How to quickly improve your business writing vocabulary

Reading and writing are the first things that we are taught in school. They are the basis for understanding and learning all other subjects. Also, they are essential for navigating day-to-day life.

However, a common complaint emerges: school does not teach usable skills. We’ve all heard about the fact that we learn interesting yet niche subjects such as ancient history, chemistry, or Latin.

Meanwhile, most people have no idea how their government works, how to do their taxes, or how banks lend money.  These last examples are exceptionally relevant, yet little effort is spent teaching them.

Although to a lesser extent, writing falls into the same trap. Students are taught poetry, prose, fictional writing, and are made to read novels. Meanwhile, a small percentage of students will pursue work in these fields.

Business writing is another story. While an article about interpretive writing may be of little use, knowing how to write for a client will be essential. The vast economy of the internet demands people who have mastered business writing.

Even those who are working in the corporate world have business writing as a requirement.

That being said, let’s take a look at how you can improve your business writing skills:

Be clear and concise

When faced with a large volume of information, people tend to “skim-read” content. We dart our eyes across the page or screen, scanning for information that stands out.

You will notice that online content tends to have very short paragraphs. This is because skimming a non-distinct block of text will yield poor results. By spacing the content, you are breaking it into bite-sized chunks.

In addition, keywords or concepts can be bolded or written in italics for extra emphasis. While online writing doesn’t necessarily lend itself perfectly to business writing, certain concepts do carry over.

This brings us to another point: start strong. Although you can go overboard with this intention, try to grab attention with your title and opening lines. This is especially relevant for those pitching via email.

If your content fails to get noticed in a few seconds, it will be ignored. The first few lines must summarize everything in broad strokes while being written in an interesting manner.  As a general rule of thumb, the first 150-200 words of your paper should contact most of what is needed to know.

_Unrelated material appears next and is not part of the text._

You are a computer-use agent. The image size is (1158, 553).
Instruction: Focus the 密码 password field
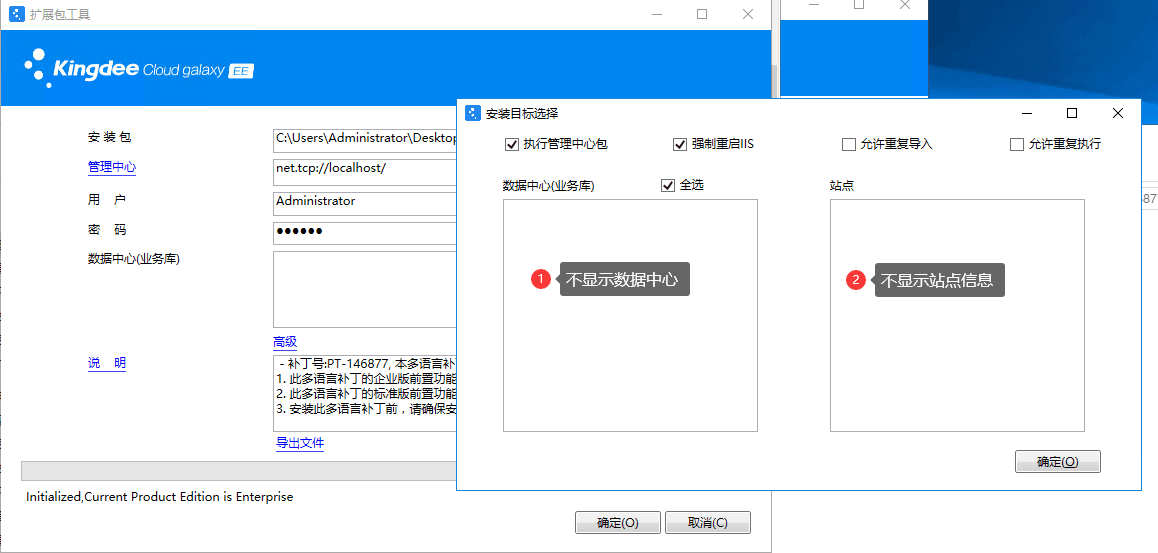click(x=364, y=232)
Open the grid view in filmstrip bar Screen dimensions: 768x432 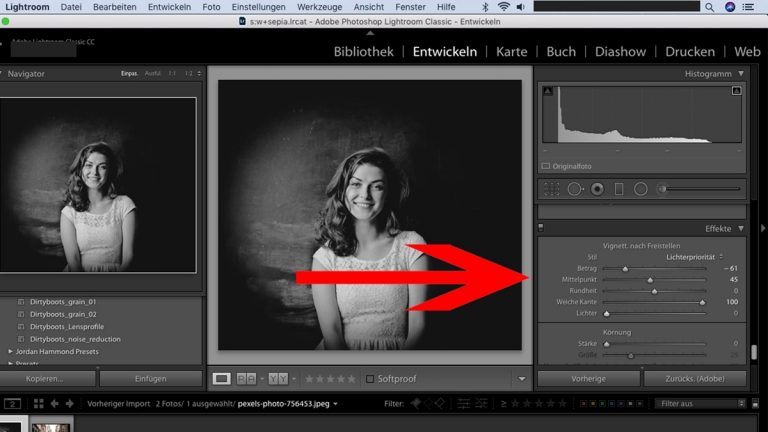38,404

The rest of the text should be spent explaining and breaking down these points.

Thought process

Thoughts can be very scattered if you fail to organize them. Before you set pen to paper or finger to keyboard, you must establish how the letter/mail/presentation will look.

First, ask yourself two basic questions: Who is the target audience, and what am I aiming to accomplish? By answering these two questions, it will be much easier to work towards a goal instead of wandering aimlessly.

Another way to organize your thoughts is to not type while thinking. The default, instinctual way of writing is to think while typing, basically streaming your thoughts to the screen. However, this is not the occasion for such a practice, even if you are paid by the word.

Take the time to form an idea in your head, and then work out a way to argue it. Only then, can you write it down.

You will seem more intelligent and thoughtful. Also, when writing, this will allow you to focus on the writing itself, instead of multitasking. Typos will be much easier to avoid.

Remember the genre

If you ever take a creative writing class, you will be told to be as descriptive as possible. Writers are encouraged to use many adjectives and flowery language. Your goal in business writing is different: be clear and concise.

It is true that corporate-speak often lacks bluntness. Everything is hidden behind specialized language and euphemisms. However, these can be learned with time.

Until then, just use plain, direct, and easy to understand language. Ambiguity is for legislators and lawyers, and being ambiguous will make you seem like you are trying to hide something.

A person taken off the street has to be able to understand what you have written.

Triple-check before sending

So, you’ve written your pitch and you hit send on the email. Then, a cold chill runs up your spine as you realize that there are 2-3 typos in the text.

Now, imagine that you are the person receiving that email. It will seem that it was written by someone who is sloppy. This impression will not inspire trust. It will also speak poorly of your attention to detail, and willingness to prioritize quality.

The “I was in a hurry” excuse will not fly. This is the business world; everyone is in a hurry.

Or, the other conclusion may be that you just didn’t care enough about the client to pay attention and that pitching him/her was an afterthought.

Either way, writing mistakes, and typos should be avoided like the plague.

No jargon

Business jargon is often wooden, and that outcome is intentional. No jargon, slang, outside acronyms, or slogans should be included.

It is true that certain businesses have adopted a more casual way of global communicating, but even that is severely limited. While companies might include emoticons and generation Z slang like “lit”, it is usually employed for marketing, and not intra-business communication.

Conclusion

Everything you say can and will be used against you. While business writing rarely involves anything legally binding like a contract, you have to pay attention to what you say.

You cannot imply something untrue, nor can you underplay or exaggerate. Be blunt, concise, and truthful. Your job will be to make this form of writing seem catchy and interesting.

The goal is achieved via formatting and ordering your thoughts. The document should be informative even from a glance.